Auf Reisen und Tourismus entfallen aber auch – je nach Schätzung – acht bis elf Prozent der weltweiten CO2-Emissionen, und es ist so gut wie sicher, dass der Anteil weiter steigt. Man rechnet damit, dass 2030 85 Prozent mehr gereist wird als 2016. Den größten Anteil an den CO2-Emissionen des Transportsektors haben PKW, gefolgt von mittelschweren und schweren LKW und der Schifffahrt. Nur ein Bruchteil der Emissionen entfallen auf die Bahn.

CO2-arme Treibstoffe

Flugzeuge sind das CO2-intensivste Verkehrsmittel: Man schätzt, dass die Luftfahrt etwa fünf Prozent Anteil an der Erderwärmung hat. Deshalb sollte in Firmen investiert werden, die sich ernsthaft um Klimaschutz bemühen. Die Dekarbonisierung der Luftfahrt ist sehr komplex. Experten nehmen aber alles unter die Lupe, von Treibstoffen und der Flugzeugproduktion bis hin zur Konstruktion von Flugzeugen und Flughäfen.
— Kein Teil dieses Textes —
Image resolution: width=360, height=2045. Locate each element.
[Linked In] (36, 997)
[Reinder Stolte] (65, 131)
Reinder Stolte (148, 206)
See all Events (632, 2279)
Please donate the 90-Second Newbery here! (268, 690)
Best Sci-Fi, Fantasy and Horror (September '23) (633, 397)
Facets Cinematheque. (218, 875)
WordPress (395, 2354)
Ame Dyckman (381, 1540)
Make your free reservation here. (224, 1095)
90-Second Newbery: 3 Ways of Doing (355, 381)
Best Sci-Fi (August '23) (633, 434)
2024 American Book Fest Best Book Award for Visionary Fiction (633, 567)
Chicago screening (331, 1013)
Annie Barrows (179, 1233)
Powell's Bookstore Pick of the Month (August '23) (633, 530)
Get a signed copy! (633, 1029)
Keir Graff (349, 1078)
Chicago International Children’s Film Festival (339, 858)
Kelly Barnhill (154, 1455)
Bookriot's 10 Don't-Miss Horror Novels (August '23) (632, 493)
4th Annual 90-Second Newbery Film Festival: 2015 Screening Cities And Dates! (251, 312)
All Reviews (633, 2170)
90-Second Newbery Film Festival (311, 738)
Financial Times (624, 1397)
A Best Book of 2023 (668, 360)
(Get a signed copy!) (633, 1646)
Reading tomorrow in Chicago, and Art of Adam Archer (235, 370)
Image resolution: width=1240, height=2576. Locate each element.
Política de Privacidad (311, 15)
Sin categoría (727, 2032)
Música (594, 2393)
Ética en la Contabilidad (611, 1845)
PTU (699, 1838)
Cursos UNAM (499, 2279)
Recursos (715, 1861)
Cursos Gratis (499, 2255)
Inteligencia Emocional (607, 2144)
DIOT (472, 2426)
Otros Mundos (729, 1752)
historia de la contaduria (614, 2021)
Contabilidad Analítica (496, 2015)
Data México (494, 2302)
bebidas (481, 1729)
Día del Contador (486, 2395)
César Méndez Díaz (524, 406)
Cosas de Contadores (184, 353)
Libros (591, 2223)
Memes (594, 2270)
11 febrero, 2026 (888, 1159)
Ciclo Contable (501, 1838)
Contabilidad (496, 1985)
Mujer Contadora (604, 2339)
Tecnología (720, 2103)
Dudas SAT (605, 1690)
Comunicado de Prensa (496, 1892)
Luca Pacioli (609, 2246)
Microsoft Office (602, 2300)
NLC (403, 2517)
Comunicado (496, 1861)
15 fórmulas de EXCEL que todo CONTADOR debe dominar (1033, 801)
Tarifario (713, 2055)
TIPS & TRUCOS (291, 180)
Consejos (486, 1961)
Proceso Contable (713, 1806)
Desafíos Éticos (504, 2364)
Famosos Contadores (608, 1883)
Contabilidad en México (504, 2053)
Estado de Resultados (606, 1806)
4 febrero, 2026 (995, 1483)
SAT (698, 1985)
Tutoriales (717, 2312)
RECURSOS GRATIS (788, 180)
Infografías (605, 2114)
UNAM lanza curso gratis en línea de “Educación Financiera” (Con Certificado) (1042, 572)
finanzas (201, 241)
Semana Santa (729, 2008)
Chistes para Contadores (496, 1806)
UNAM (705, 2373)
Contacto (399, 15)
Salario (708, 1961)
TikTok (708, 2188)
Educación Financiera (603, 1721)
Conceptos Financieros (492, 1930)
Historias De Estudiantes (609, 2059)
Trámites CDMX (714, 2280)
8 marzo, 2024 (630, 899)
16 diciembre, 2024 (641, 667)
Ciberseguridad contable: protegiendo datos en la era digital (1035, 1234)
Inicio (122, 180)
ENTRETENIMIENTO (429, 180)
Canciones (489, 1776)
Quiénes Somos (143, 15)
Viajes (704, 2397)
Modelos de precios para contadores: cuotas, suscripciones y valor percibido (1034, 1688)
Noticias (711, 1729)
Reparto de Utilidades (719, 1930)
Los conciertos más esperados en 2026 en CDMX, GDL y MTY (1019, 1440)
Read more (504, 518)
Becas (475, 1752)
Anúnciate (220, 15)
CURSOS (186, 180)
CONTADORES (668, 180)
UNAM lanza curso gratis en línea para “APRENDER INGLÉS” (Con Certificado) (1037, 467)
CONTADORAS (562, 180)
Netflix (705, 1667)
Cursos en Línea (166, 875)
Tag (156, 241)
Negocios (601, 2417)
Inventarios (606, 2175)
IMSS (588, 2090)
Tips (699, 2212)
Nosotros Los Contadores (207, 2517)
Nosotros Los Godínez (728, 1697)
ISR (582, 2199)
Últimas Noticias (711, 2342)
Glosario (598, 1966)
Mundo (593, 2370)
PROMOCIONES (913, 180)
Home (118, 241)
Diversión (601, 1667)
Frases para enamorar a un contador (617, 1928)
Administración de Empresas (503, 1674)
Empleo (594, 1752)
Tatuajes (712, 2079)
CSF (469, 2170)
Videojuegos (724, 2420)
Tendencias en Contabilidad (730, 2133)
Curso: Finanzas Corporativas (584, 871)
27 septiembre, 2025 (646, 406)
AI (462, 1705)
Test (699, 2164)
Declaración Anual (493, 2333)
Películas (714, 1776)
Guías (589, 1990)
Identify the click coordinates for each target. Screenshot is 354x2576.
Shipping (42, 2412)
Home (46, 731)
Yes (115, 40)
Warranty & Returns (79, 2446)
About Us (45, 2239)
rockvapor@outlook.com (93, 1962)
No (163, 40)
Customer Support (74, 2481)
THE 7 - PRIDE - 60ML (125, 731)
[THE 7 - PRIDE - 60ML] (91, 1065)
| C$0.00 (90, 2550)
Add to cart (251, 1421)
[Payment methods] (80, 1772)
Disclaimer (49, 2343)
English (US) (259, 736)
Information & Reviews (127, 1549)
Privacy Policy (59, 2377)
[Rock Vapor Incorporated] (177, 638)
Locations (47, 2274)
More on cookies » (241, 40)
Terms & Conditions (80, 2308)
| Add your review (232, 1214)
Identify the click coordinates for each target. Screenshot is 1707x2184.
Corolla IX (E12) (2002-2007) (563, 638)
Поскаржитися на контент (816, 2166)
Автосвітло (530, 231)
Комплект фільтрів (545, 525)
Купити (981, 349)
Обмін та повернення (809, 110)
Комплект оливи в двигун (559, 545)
Viele Fluggesellschaften haben sich bereits verpflichtet, nachhaltiges Kerosin (SAF) zu verwenden. Die chemischen Eigenschaften dieser Biokraftstoffe gleichen denen von traditionellem Kerosin, aber der Treibhausgasausstoß könnte deutlich geringer ausfallen. Noch sind SAFs aber teuer und knapp.

Auch Veränderungen des Verbraucherverhaltens können eine Rolle spielen. Nach einer aktuellen Umfrage sind 40 Prozent der Reisenden bereit, für CO2-neutrale Flüge mindestens zwei Prozent mehr auszugeben. Eine andere Lösung könnte die Dezentralisierung der Großflughäfen sein. Wenn Flüge von Zentral- auf Regionalflughäfen verlegt werden, nützt das der lokalen Wirtschaft. Sie profitiert dann von mehr Tourismus und neuen Arbeitsplätzen. Zugleich werden die Metropolen entlastet.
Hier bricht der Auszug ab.